Un document du département d’Etat américain daté du 16 décembre 1977 note qu’«un pourcentage important des Sahraouis regroupés dans les camps en Algérie ne sont pas originaires de l’ancien Sahara occidental». Selon la même source, «les camps de réfugiés de ce pays abritent également un nombre important (peut-être même une majorité) de Sahraouis arrivés d’autres régions (Algérie, Mauritanie, Mali, Maroc), soit pour fuir la sécheresse au Sahel, soit parce que les porte-parole algériens et du Polisario les ont incités à le faire».

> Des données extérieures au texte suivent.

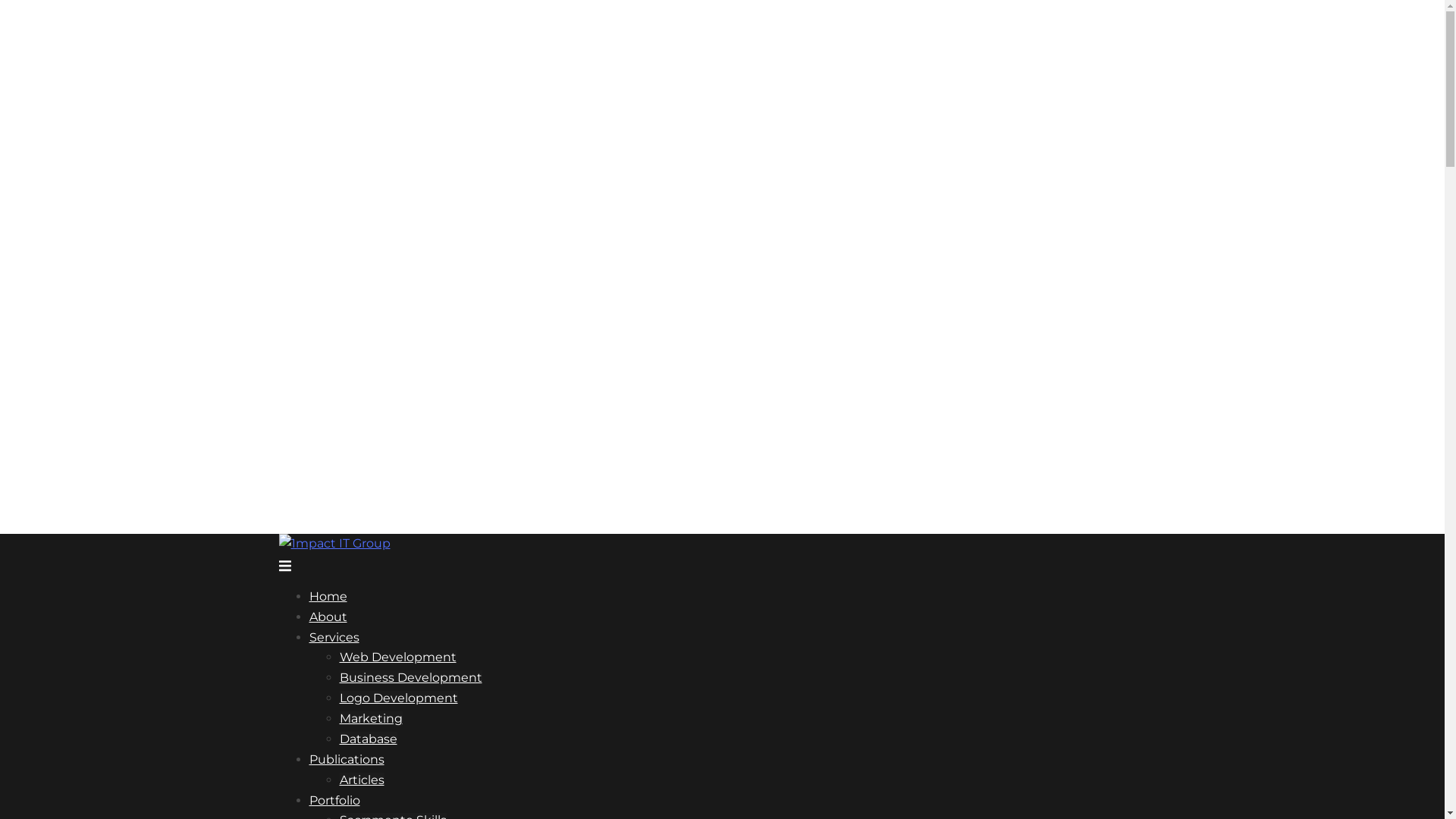 The height and width of the screenshot is (819, 1456). What do you see at coordinates (334, 799) in the screenshot?
I see `'Portfolio'` at bounding box center [334, 799].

Le document explique que «le caractère nomade des Sahraouis, qui ne connaissent traditionnellement pas des frontières nationales, fait que la population de la région fluctue considérablement, au gré des saisons et du climat. Au cours des deux dernières années, l’Algérie et le Polisario ont rassemblé un groupe de 30 000 à 80 000 Sahraouis, de manière à démontrer devant les observateurs étrangers leur désir de liberté et d’une «patrie sahraouie».
Plus loin, le document souligne que «les dirigeants du Polisario, dont au moins certains sont des dissidents de gauche de Mauritanie et du Maroc, sont des alliés idéologiques de l’Algérie». Pour garantir la loyauté à la cause séparatiste, le l’Algérie et le Polisario travaillent ensemble à «endoctriner» la population des camps, ajoute-t-on. Ces réfugiés, «regroupés dans 20 à 30 camps, suivent une formation politique et militaire visant à les préparer à retourner dans un Etat sahraoui indépendant».
En outre, de nombreux habitants des camps de Tindouf d’origine mauritanienne gardent des liens avec leur pays d’origine et souhaitent participer aux élections. En 2013, près de 6 000 d’entre eux ont été invités à participer aux élections législatives et municipales en Mauritanie.
Président de la Ligue sahraouie pour la démocratie et les droits de l’Homme, Hamada El Bihi a passé près de 40 ans dans les camps de Tindouf. Selon lui, «moins de 20% de la population des camps vient de Laâyoune, Smara ou Boujdour», tandis que le reste est constitué «de Touaregs et de citoyens des pays voisins comme la Mauritanie, le Mali, le Niger et le Tchad».